Introduction

Inserting a peripheral intravenous (IV) catheter is one of the most common procedures in children in the hospital setting. They are primarily used for therapeutic purposes such as administration of medications, fluids, and blood products as well as blood sampling [1].

Pain is a complex experience comprising sensory, cognitive, behavioral, and psychological components. Painful procedures, such as vaccinations, IV injections, laceration repairs, and dressing changes for burn wounds, are a common part of pediatric medical treatments [2] but pain management for these painful procedures is underused [3]. Recommendations for management of pain and anxiety during emergency department (ED) procedures include pharmacological measures [4] and distraction techniques [5] to help with coping mechanisms.

Virtual reality (VR) is a computer technology that creates an artificial 3-dimensional simulated environment.

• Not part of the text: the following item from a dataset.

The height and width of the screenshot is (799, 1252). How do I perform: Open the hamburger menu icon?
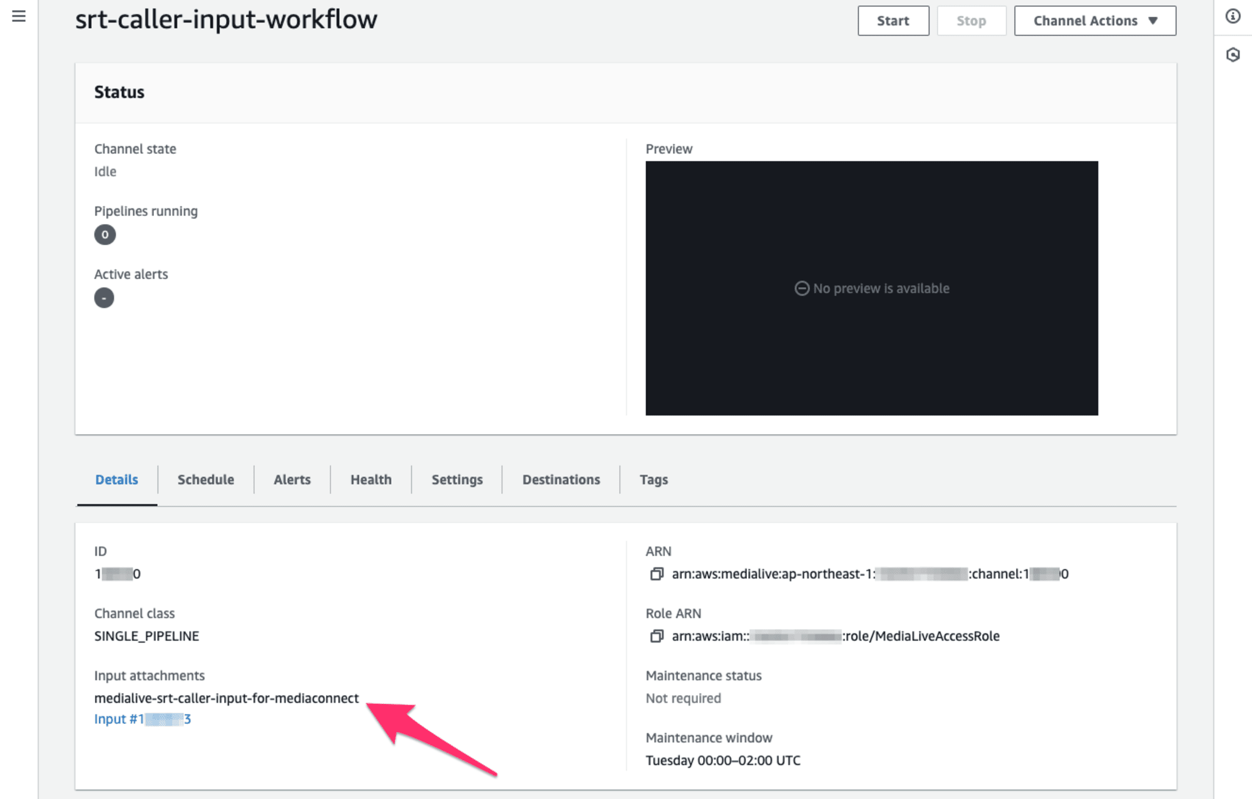[x=19, y=16]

The system usually includes a head-mounted display and goggles, a computer screen, and sensors that track users’ head movements. These create the illusion of moving around in a virtual space. The technology places patients into a “virtual world” and more recently VR has been considered for medical indications, such as managing pain [6]. Several reports suggest that VR may reduce pain and anxiety among those using it [7, 8].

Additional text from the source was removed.